In JWT Authorization, check if user has role Admin

Question

I am working on a .Net Core API, and inside my Controller, I have the following code:

if (User.Identity.IsAuthenticated)
{
    var username = HttpContext.User.FindFirstValue(ClaimTypes.NameIdentifier);
    var user = await _userManager.FindByNameAsync(username);
    artistCardDtoCollection = _artistsService.GetAllArtists(user.Id, User.IsInRole("Admin"));
}

The code above is because I wish to pass the User.Id (if logged in) and a IsAdmin flag to my GetAllArtists method.

The code above is failing on User.IsInRole("Admin"). I get a false when I know 100% that the user in question is an Admin. I've double checked the database via SQL Management Studio.

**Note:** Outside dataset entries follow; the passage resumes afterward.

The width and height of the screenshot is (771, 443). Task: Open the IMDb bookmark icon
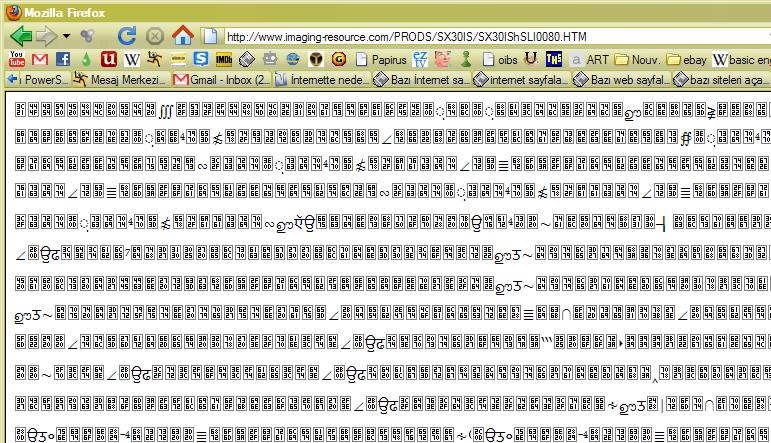[x=224, y=59]
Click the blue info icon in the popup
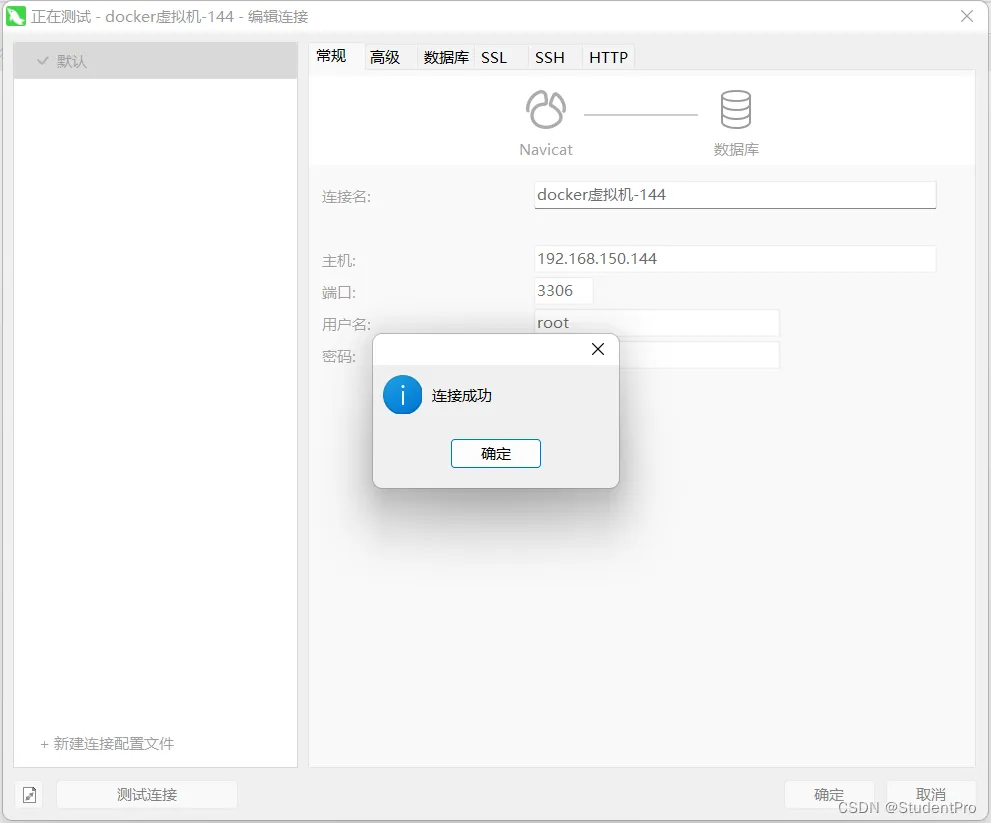 402,395
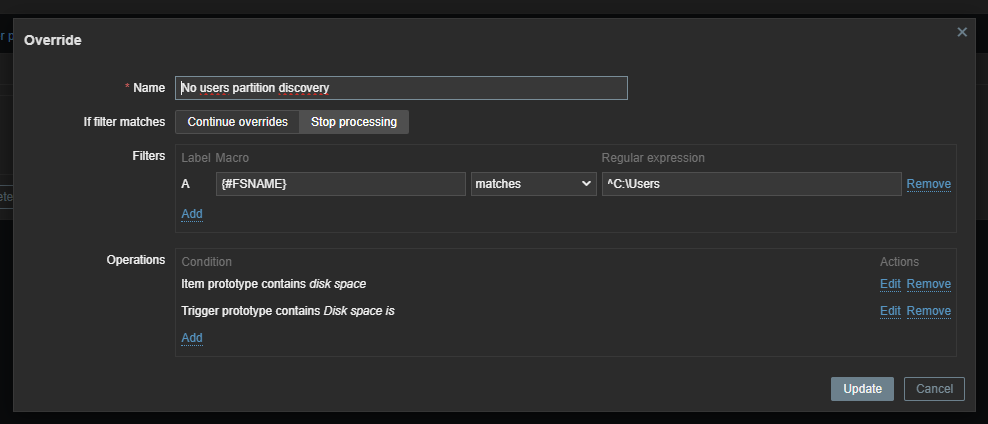Screen dimensions: 988x424
Task: Remove filter A from Filters
Action: (928, 184)
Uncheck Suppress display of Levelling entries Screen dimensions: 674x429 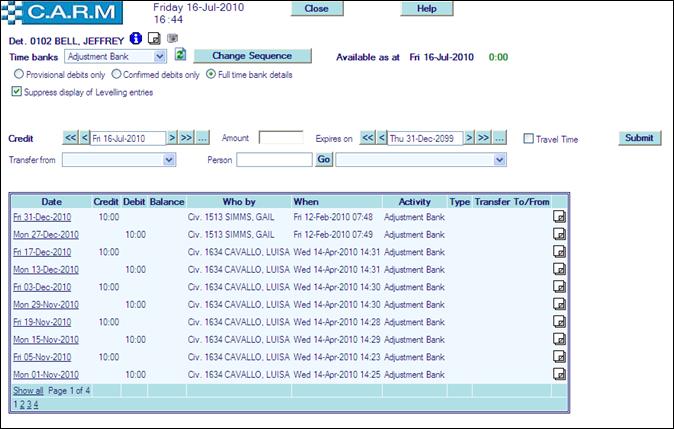coord(16,91)
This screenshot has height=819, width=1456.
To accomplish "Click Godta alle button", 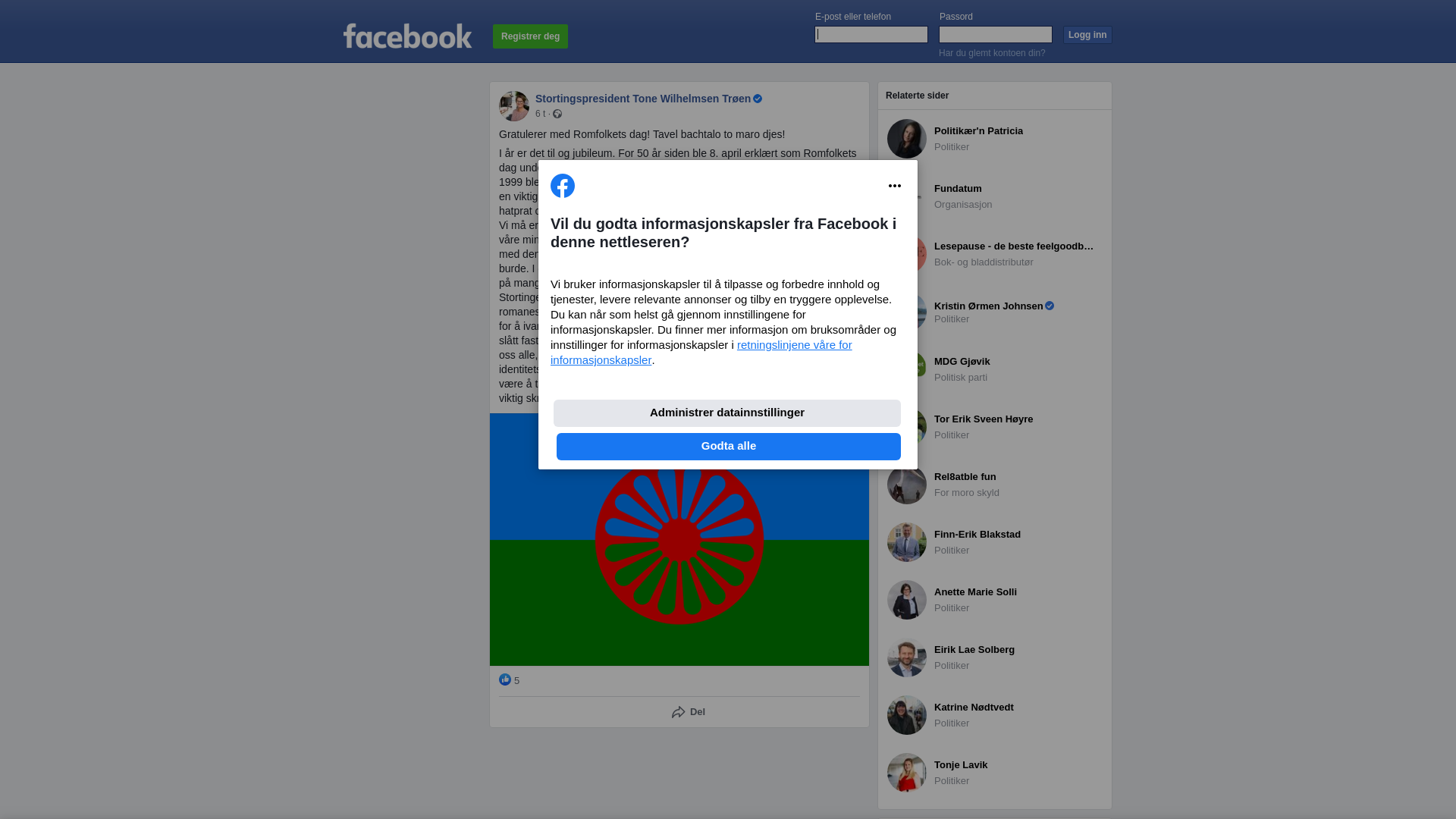I will click(729, 447).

This makes me think one can't use User.IsInRole() when working with JWT. If that is the case, then what is the correct way? Thanks

Answer 1

Probably it could be the caching issue with User.IsInRole(), if we check documentation we will find:

IsInRole first checks the IsRoleListCached property to determine whether a cached list of role names for the current user is available. If the IsRoleListCached property is true, the cached list is checked for the specified role. If the IsInRole method finds the specified role in the cached list, it returns true. If IsInRole does not find the specified role, it calls the GetRolesForUser method of the default Provider instance to determine whether the user name is associated with a role from the data source for the configured ApplicationName value.

In your case you can try to use GetRolesAsync like below:

var user = await _userManager.FindByNameAsync(username);
var roles = await _userManager.GetRolesAsync(user);
artistCardDtoCollection = _artistsService.GetAllArtists(user.Id, roles.Contains("Admin"));